Tessera uses Argon2 in the process of encrypting private keys. By default, Argon2 is configured as follows:

{
    "variant": "id",
    "memory": 1048576,
    "iterations": 10,
    "parallelism": 4
}
The Argon2 configuration can be altered by using the -keygenconfig option. Any override file must have the same format as the default configuration above and all options must be provided.
tessera -keygen -filename /path/to/key1 -keygenconfig /path/to/argonoptions.json

For more information on Argon2 see the Argon2 Github page.

Updating password protected private keys

The password of a private key stored in a file can be updated. Password update uses the --keys.keyData.privateKeyPath CLI option to get the path to the file.

Password update can be used in multiple ways. Running any of these commands will start a CLI prompt to allow you to set a new password.

  1. Add a password to an unlocked key

    tessera -updatepassword --keys.keyData.privateKeyPath /path/to/.key
    

  2. Change the password of a locked key. This requires providing the current password for the key (either inline or as a file)
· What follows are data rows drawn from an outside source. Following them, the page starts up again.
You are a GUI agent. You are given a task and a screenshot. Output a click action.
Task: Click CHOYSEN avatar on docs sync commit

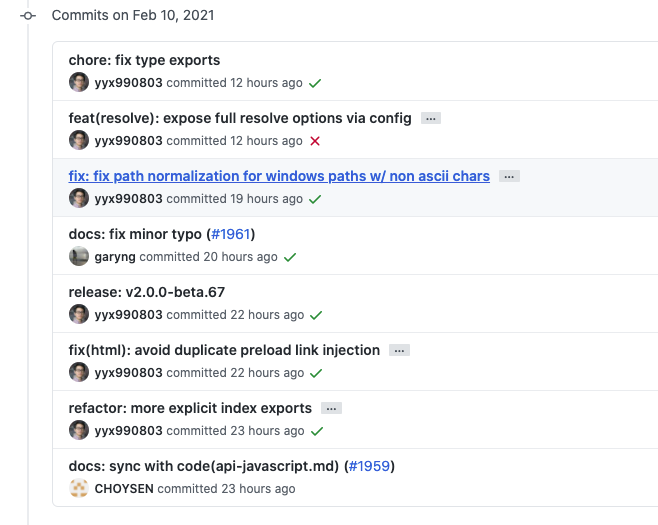[x=79, y=489]
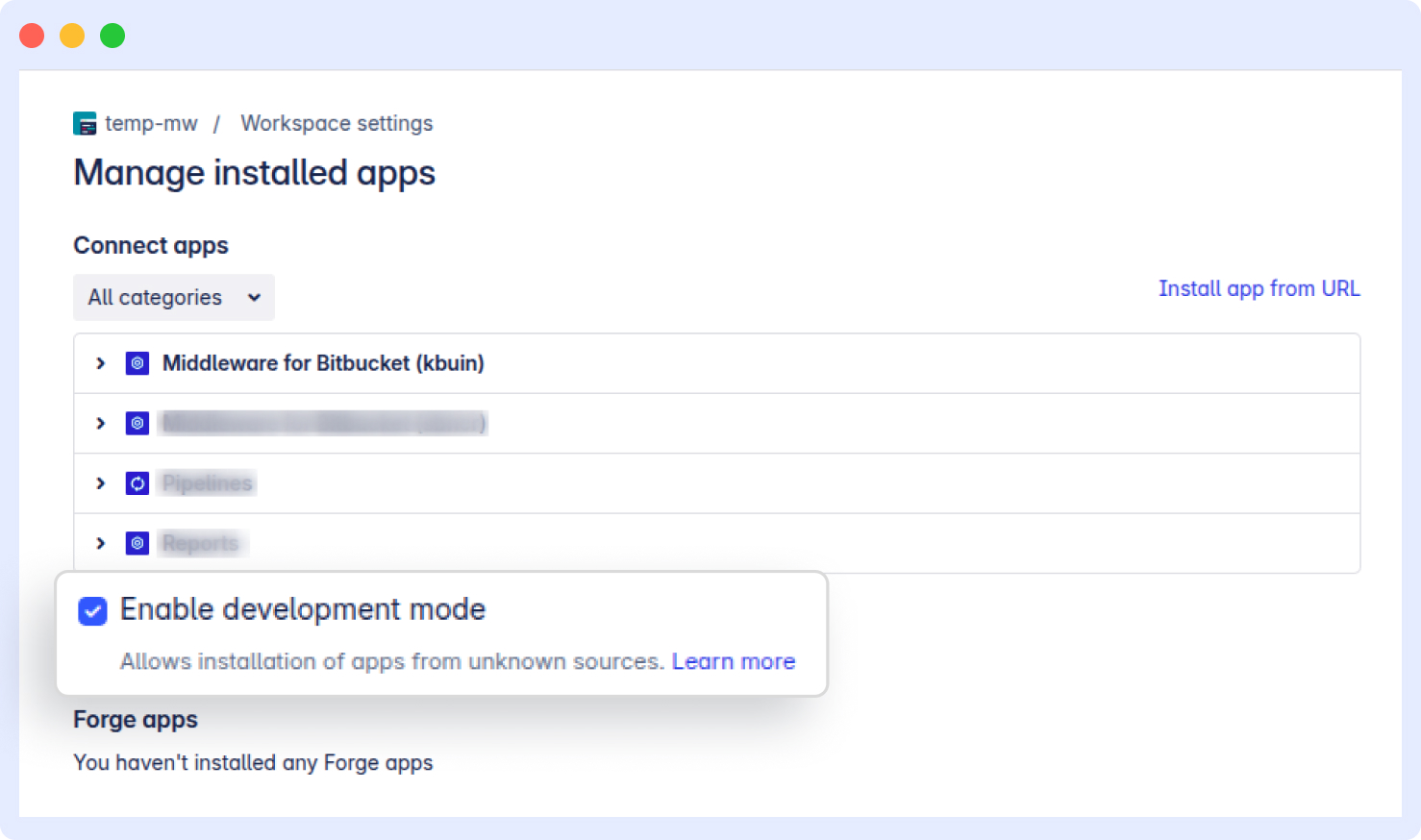Select the Middleware for Bitbucket (kbuin) app name
Viewport: 1421px width, 840px height.
point(323,363)
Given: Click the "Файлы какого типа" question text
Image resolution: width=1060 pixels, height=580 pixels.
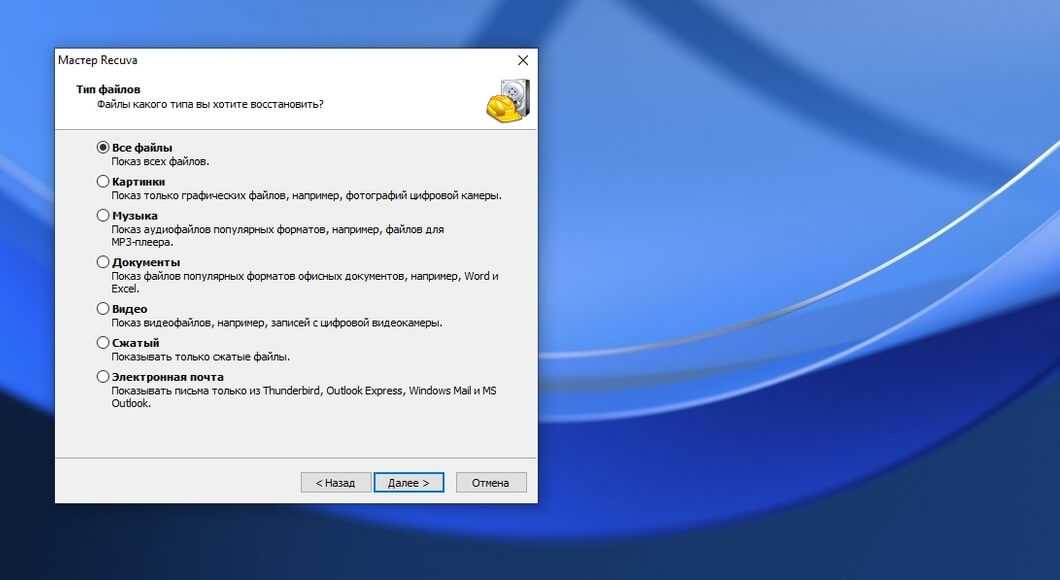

    tessera -updatepassword --keys.keyData.privateKeyPath /path/to/.key --keys.passwords <password>
    
    or
    tessera -updatepassword --keys.keyData.privateKeyPath /path/to/.key --keys.passwordFile /path/to/pwds
    

  3. Use different Argon2 options from the defaults when updating the password

    tessera --keys.keyData.privateKeyPath <path to keyfile> --keys.keyData.config.data.aopts.algorithm <algorithm> --keys.keyData.config.data.aopts.iterations <iterations> --keys.keyData.config.data.aopts.memory <memory> --keys.keyData.config.data.aopts.parallelism <parallelism>
    
    All options have been overriden here but only the options you wish to alter from their defaults need to be provided.

Note

By default the -updatepassword commands can be used to update the password of NaCl compatible keys.

As of Tessera v0.10.2, the --encryptor.type=EC CLI option can be provided to update keys of different types. See encryptor config for more details.